Beyond LLMs: A Linguistic Approach to Causal Graph Generation from Narrative Texts
Zehan Li, Ruhua Pan, Xinyu Pi
TL;DR
This work tackles the challenge of deriving fine-grained causal graphs from narrative texts, beyond high-level causality. It introduces an end-to-end framework that combines agent-centered vertex extraction, a seven-feature Expert Index, STAC sentence categorization, and a five-step graph-construction process guided by LangChain prompts. The approach, validated on 100 public-domain narratives, shows significant improvements in causal graph quality over strong LLM baselines like GPT-4o and Claude 3.5, while maintaining readability and interpretability. By providing open-source tooling and a linguistics-informed methodology, the method supports scalable, nuanced causal reasoning for discourse analysis and knowledge-graph construction in narrative domains.

Things to do –
a: For each statement, say whether it agrees with the causal graph summary above. Answer yes or no and quote the words that decide it.
(i) The approach was checked on 100 public-domain narratives.
(ii) The Expert Index uses five features.
(iii) The method comes with closed, proprietary tooling.
b: Answer these questions using the causal graph summary above:
(i) Who is listed second among the authors?
(ii) How many steps does the graph-construction process have?
(iii) Which two LLM baselines are named?

Extracted material –

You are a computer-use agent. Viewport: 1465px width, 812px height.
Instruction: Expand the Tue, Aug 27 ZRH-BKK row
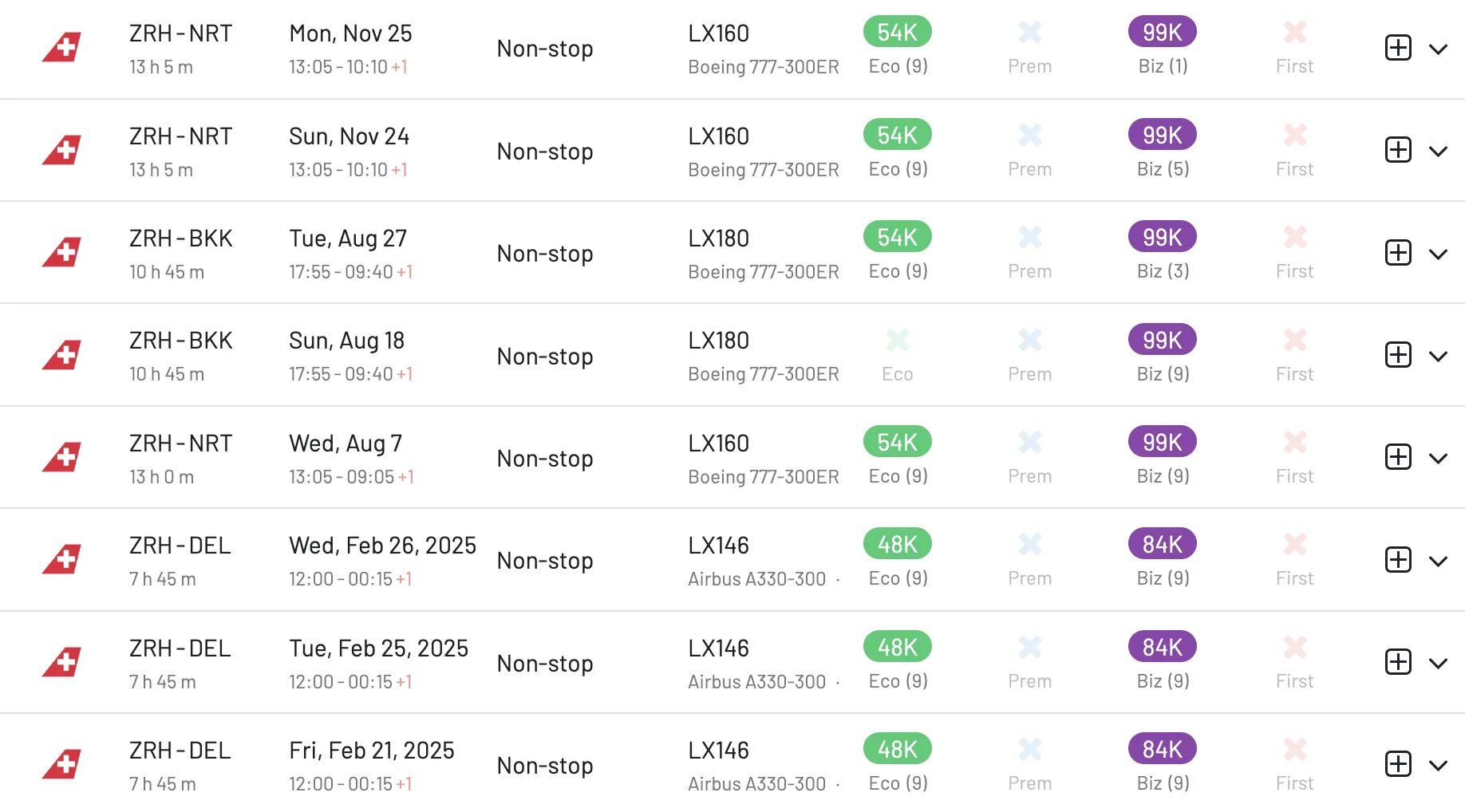(x=1438, y=254)
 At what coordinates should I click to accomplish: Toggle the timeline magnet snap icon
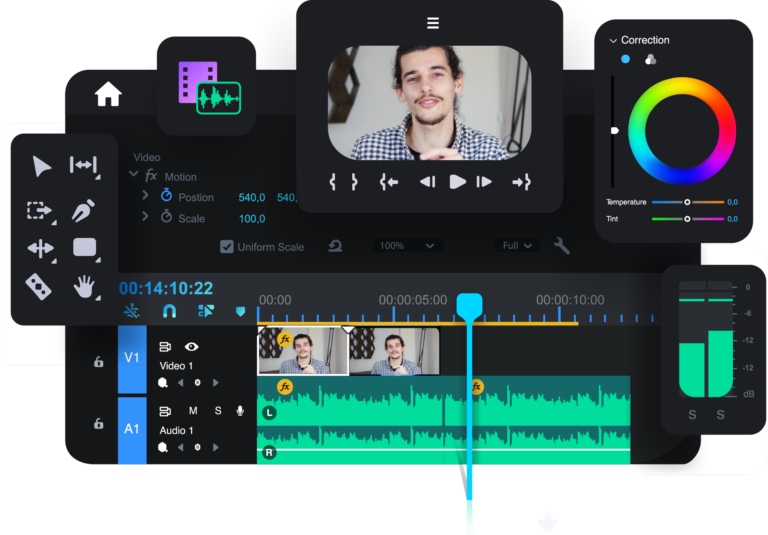pos(169,312)
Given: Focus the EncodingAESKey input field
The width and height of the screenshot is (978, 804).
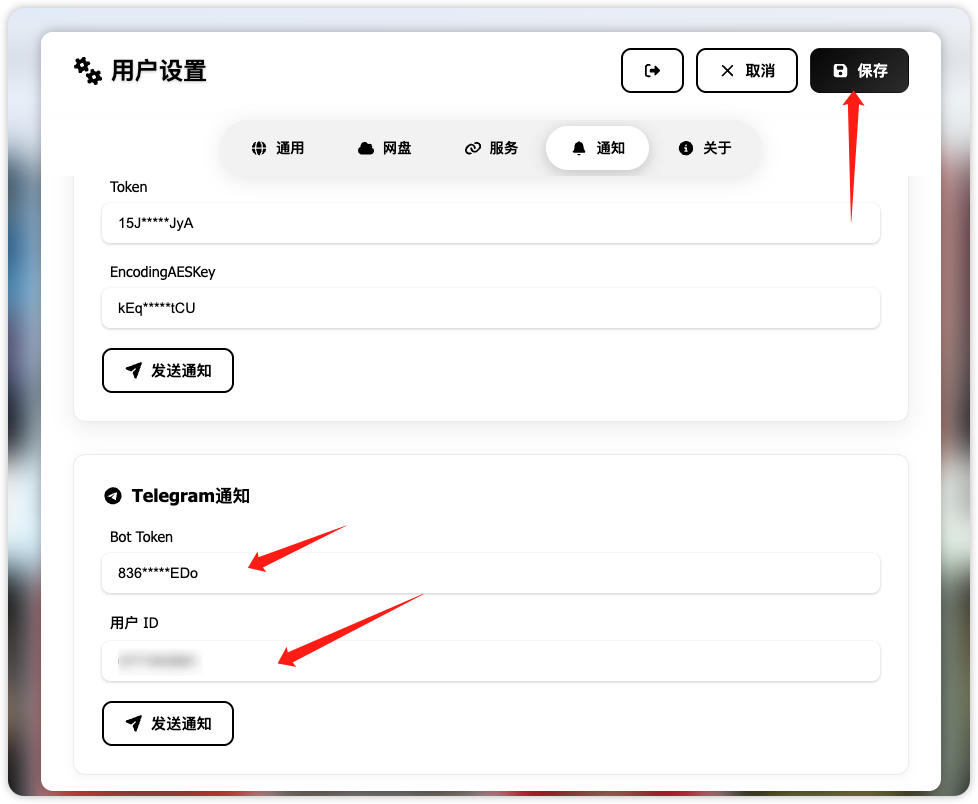Looking at the screenshot, I should pyautogui.click(x=490, y=308).
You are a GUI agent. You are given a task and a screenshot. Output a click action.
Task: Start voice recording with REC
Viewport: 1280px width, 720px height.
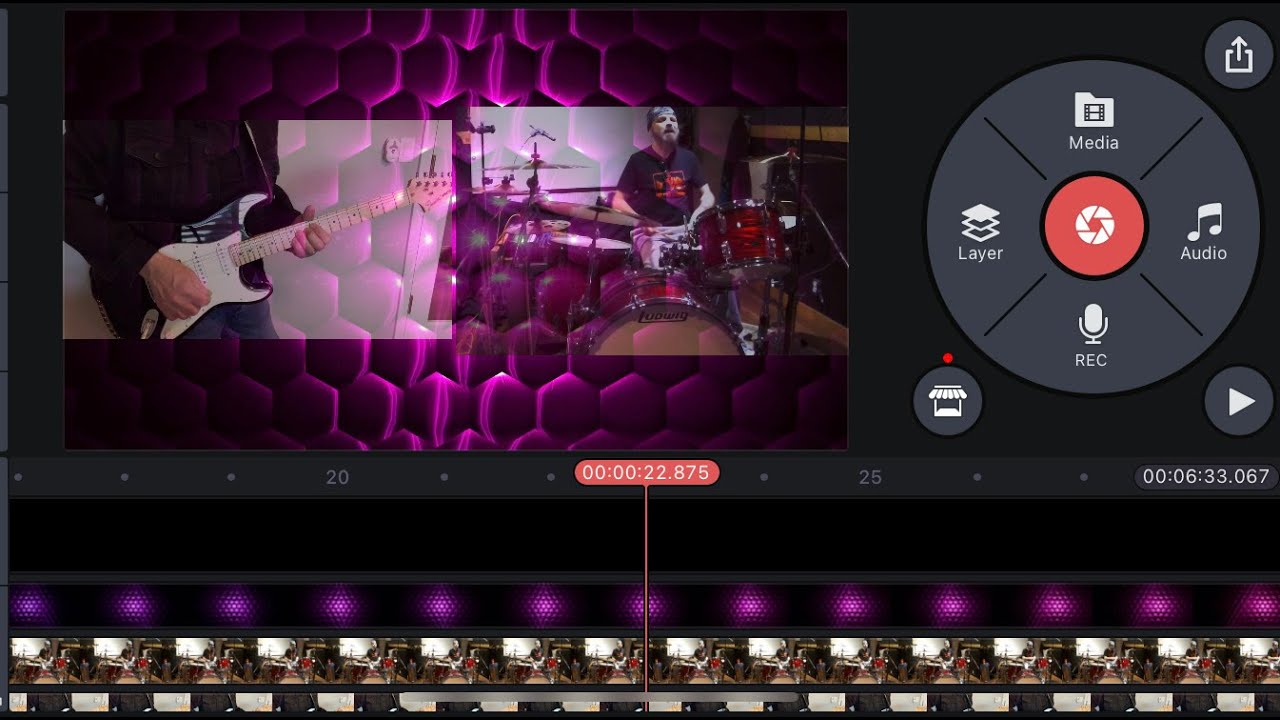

Answers to the exercise –
a:
(i) Yes: "validated on 100 public-domain narratives"
(ii) No: "a seven-feature Expert Index"
(iii) No: "By providing open-source tooling"

b:
(i) Ruhua Pan
(ii) Five
(iii) GPT-4o and Claude 3.5